Stellungnahme der Schweizerischen Belegärzte-Vereinigung (SBV) über die Zentralisierung der Spitäler, im Hinblick auf den Medinside-Artikel vom 02. Mai 2022.
Die Schweizerische Belegärzte-Vereinigung (SBV) sieht die Zentralisierung der Spitäler aus mehreren Gründen kritisch und teilt die Befürchtungen der Kritiker, die vor einer Verstaatlichung und einer Zweiklassen-Medizin warnen.
Die SBV möchte den Medinside-Artikel als Anstoss nehmen, ihre Ansicht über die Zentralisierung der Leistungsaufträge darzulegen. Dies gilt für Zentralisierungsbestrebungen innerhalb eines Kantons, als auch für die Schliessung von kleinen Kantonsspitälern unter dem Vorwand mangelnder Skalenerträge.

## Bereitgestellte Daten
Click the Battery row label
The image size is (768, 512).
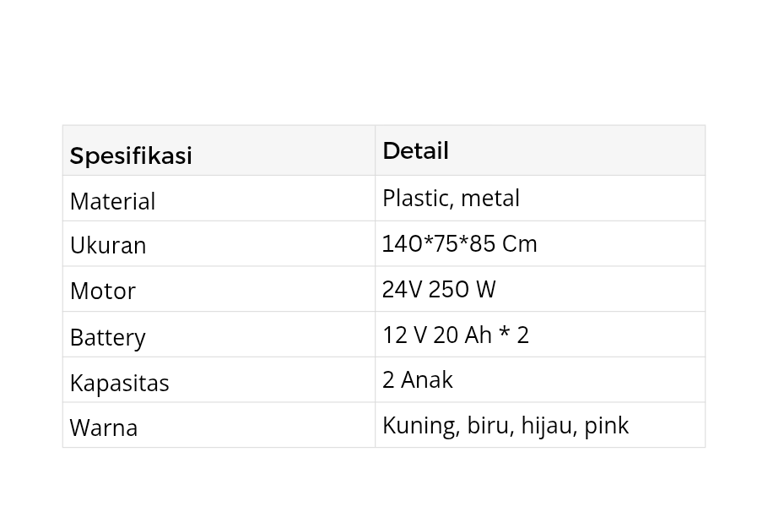point(107,337)
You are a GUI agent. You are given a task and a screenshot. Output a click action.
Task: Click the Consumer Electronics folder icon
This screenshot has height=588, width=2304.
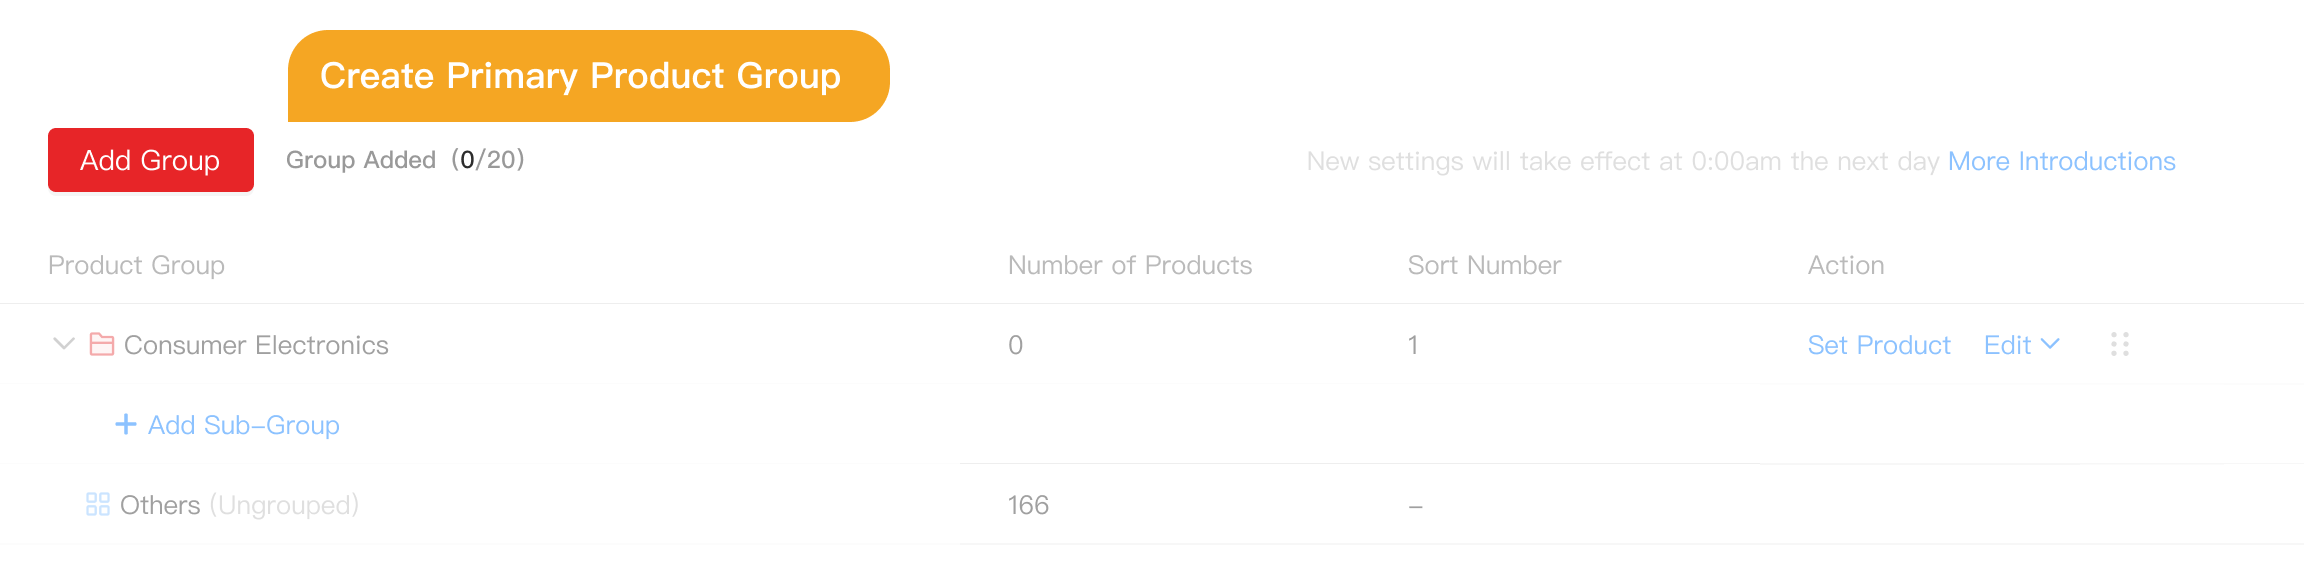point(102,344)
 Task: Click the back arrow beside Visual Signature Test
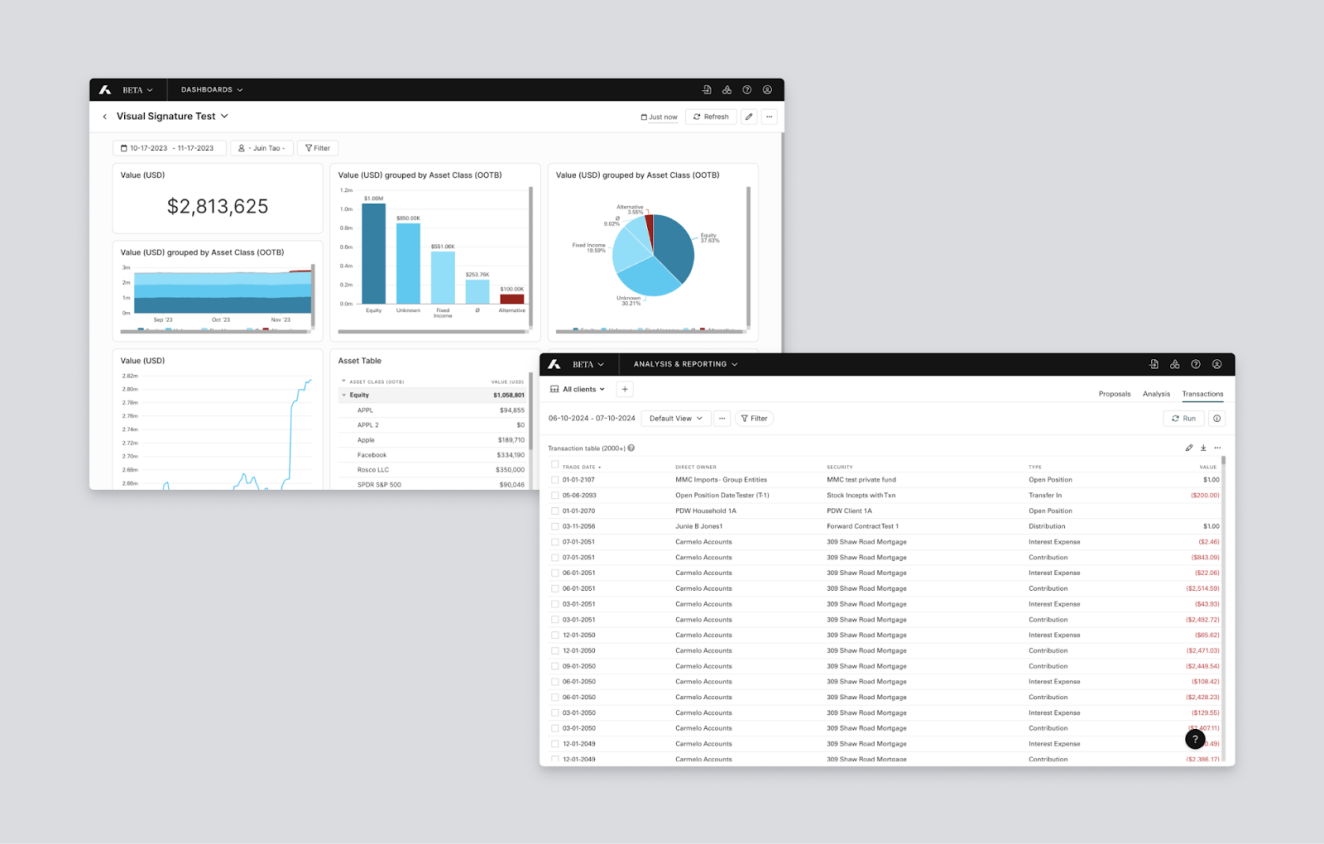point(105,117)
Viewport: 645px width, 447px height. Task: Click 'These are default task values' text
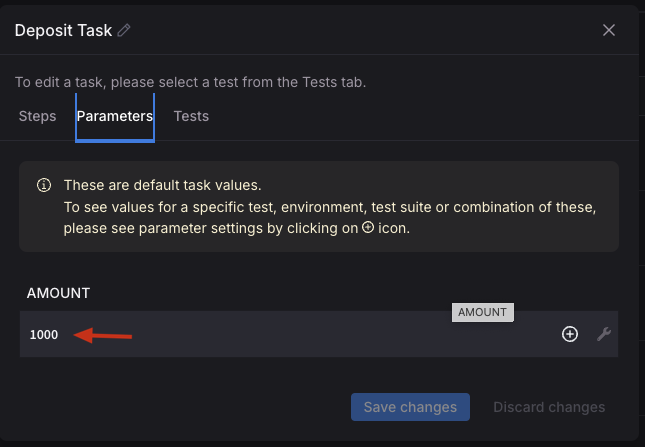162,185
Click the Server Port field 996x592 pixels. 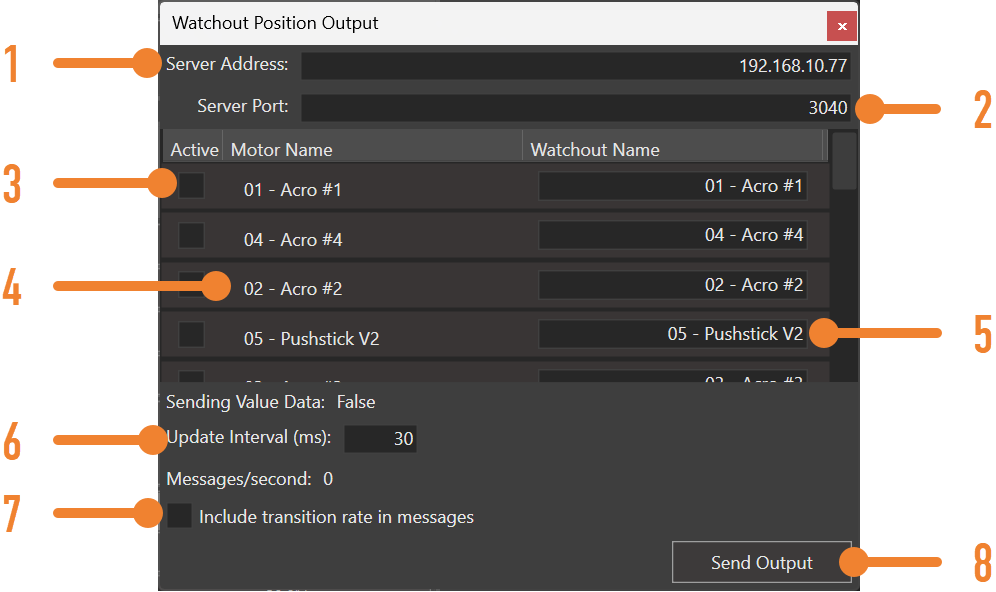(580, 106)
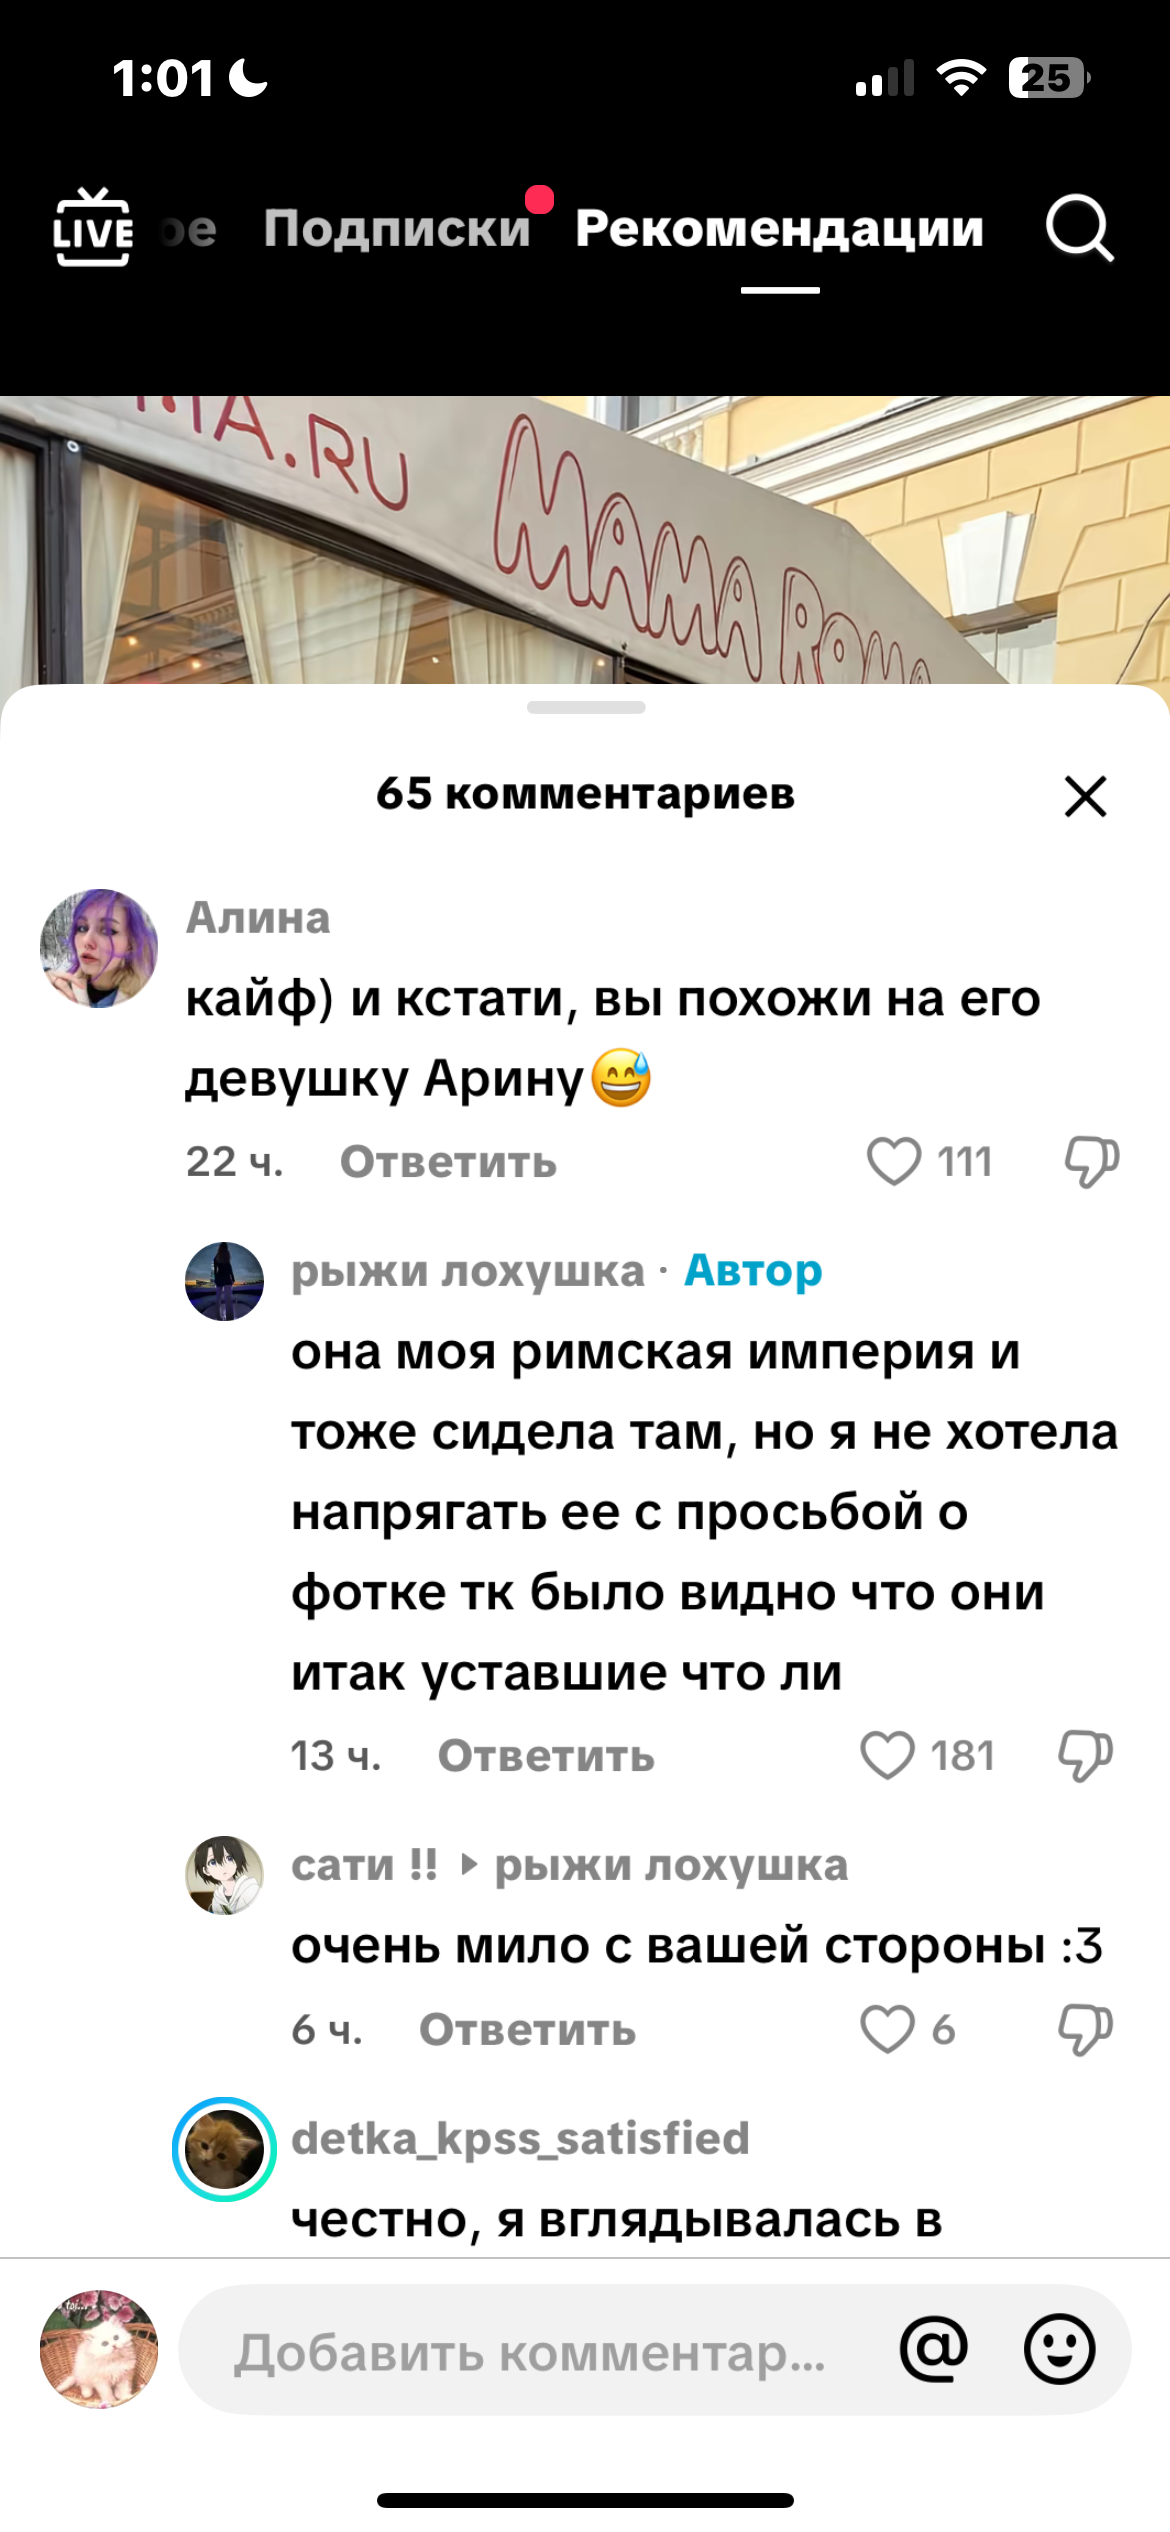Reply to Алина's comment via Ответить

click(448, 1162)
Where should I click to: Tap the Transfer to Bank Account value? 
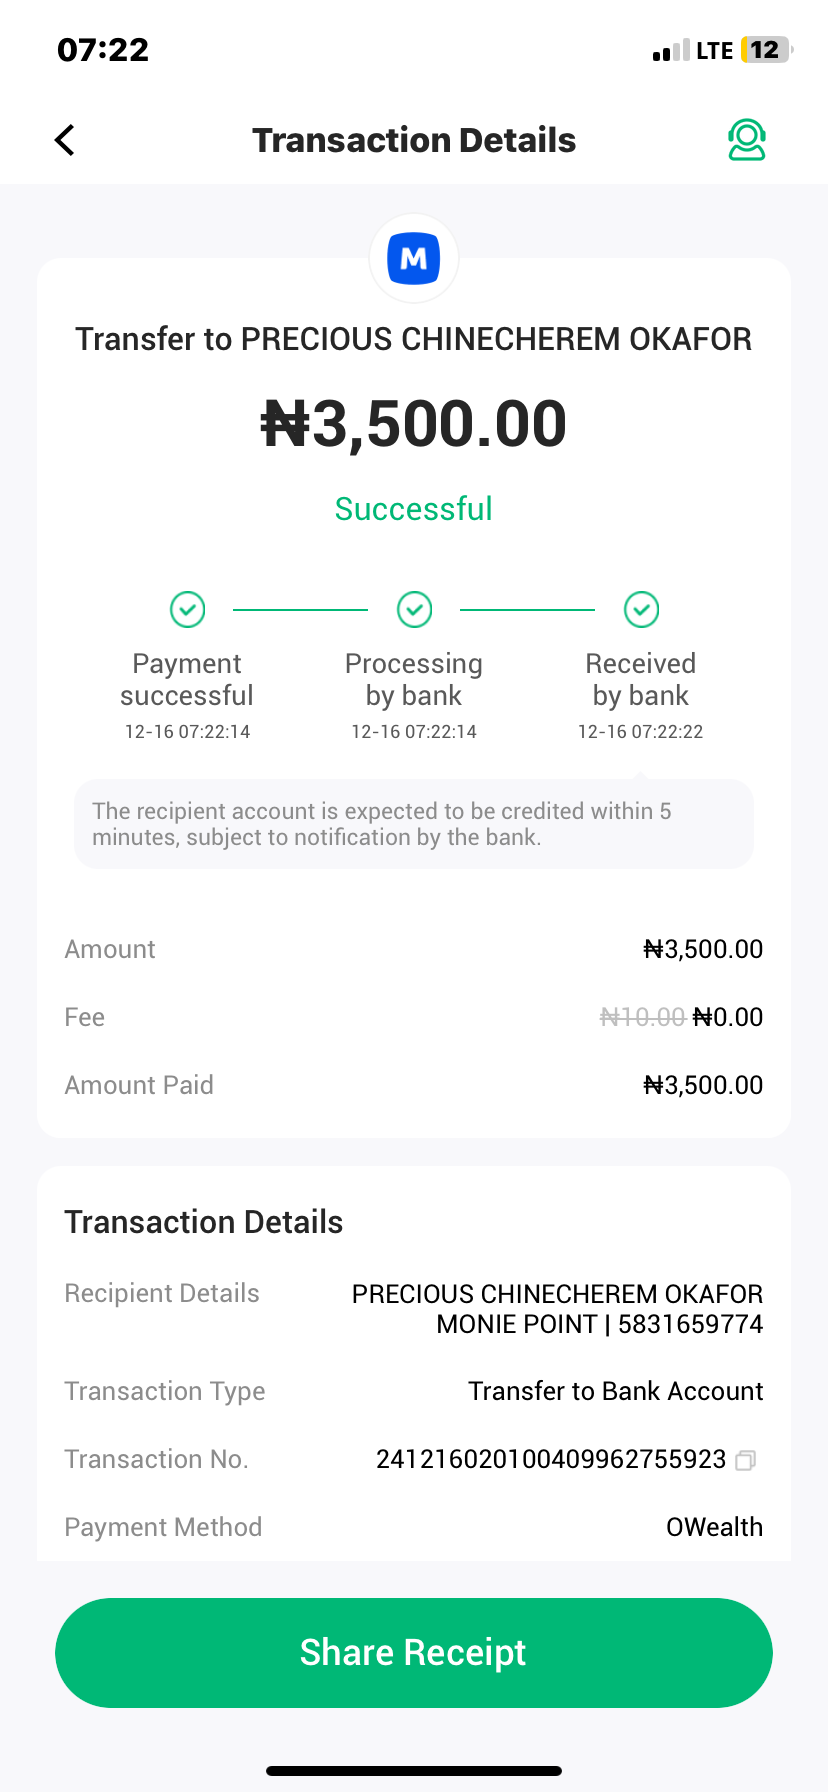point(615,1391)
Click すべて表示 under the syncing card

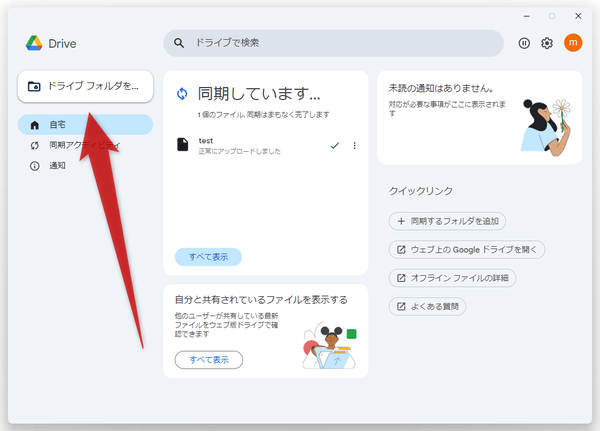(208, 257)
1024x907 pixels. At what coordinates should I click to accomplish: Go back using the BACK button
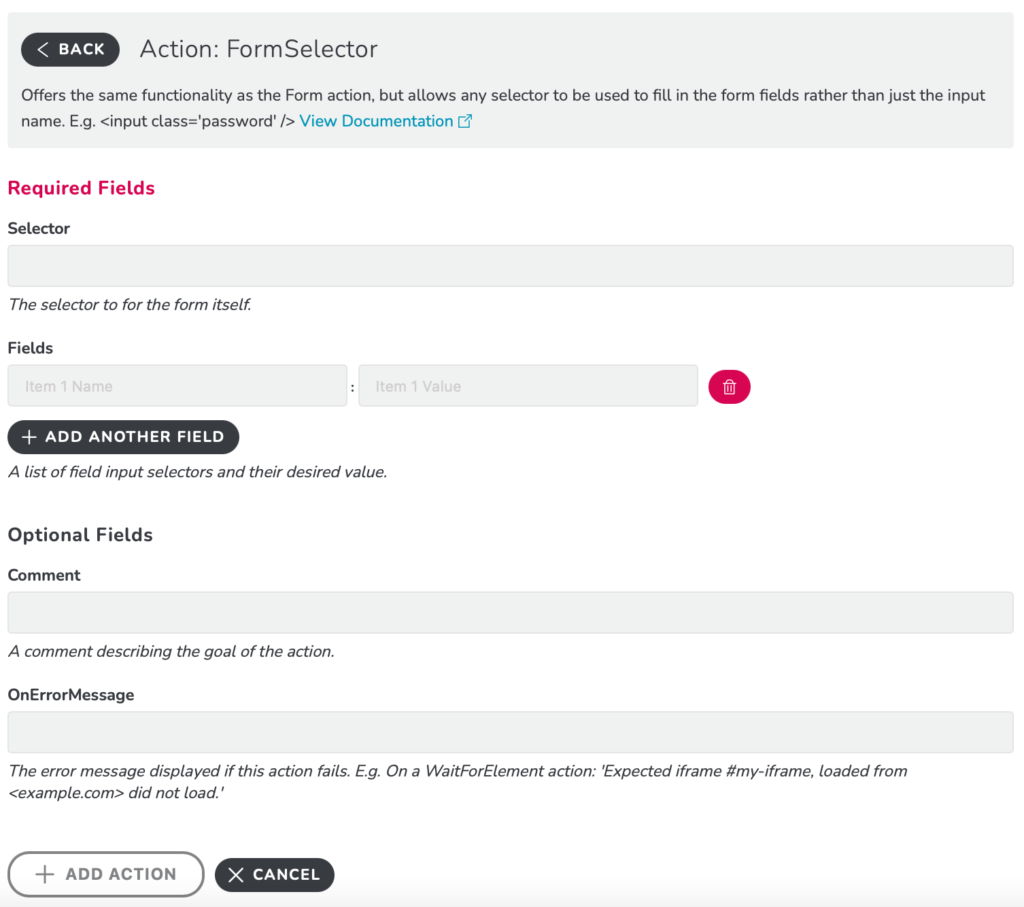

## Aufgaben zur Übung
[1] Erläutern Sie anhand der Stellungnahme zur Spitalzentralisierung, weshalb die SBV dort ihre Ansicht über die Zentralisierung der Leistungsaufträge darlegt.
[2] Führen Sie die Stellungnahme zur Spitalzentralisierung im Anschluss an ihren letzten Satz weiter.

## Antworten je Aufgabe
[1] Den Anlass gibt der Medinside-Artikel vom 02. Mai 2022, den die SBV als Anstoss nimmt, ihre Sicht darzulegen. Diese Sicht betrifft sowohl Zentralisierungsbestrebungen innerhalb eines Kantons als auch die Schliessung kleiner Kantonsspitäler.

[2]
Kleine Spitäler sind in für die Versorgungssicherheit der jeweiligen Kantonsbevölkerung essenziell, insbesondere im Hinblick auf die Pflicht der Kantone, die Gesundheitsversorgung sicherzustellen. Verliert ein Kanton ein Spital aufgrund der Zentralisierung, wird somit auch ein wichtiger Faktor der Standortattraktivität genommen und verursacht einen Wettbewerbsnachteil. Dem kommt hinzu, dass Spitäler und Kliniken wichtige Arbeitgeber in ihrer Region sind und eine Spitalschliessung zur Abwanderung des Personals führen wird. Sehr oft wird dadurch auch ein austariertes Konzept für den Notfalldienst gefährdet, da das Spital als Backup fehlt und Praxen es so schwer haben, einen Nachfolger zu finden.
Eine stichfeste Rechtfertigung der Zentralisierung fehlt zudem, denn was für die Ablehnung der Einheitskasse gilt, ist auch auf die Spitäler übertragbar: Durch die Zentralisierung wird der Wettbewerb im Gesundheitswesen massiv eingeschränkt. Sämtliche Bemühungen der Qualitätssteigerung, beispielsweise durch die 2012 eingeführte SwissDRG, werden sukzessive durch die Oligopolstellung der «Zentralspitäler» abgeschwächt.
Nicht einmal das Argument der Kostenersparnis ist schlüssig, denn trotz der unterdurchschnittlichen Anzahl privater Spitäler im Kanton Waadt, haben nur 5 andere Kantone höhere Durchschnittsprämien als das Waadtland.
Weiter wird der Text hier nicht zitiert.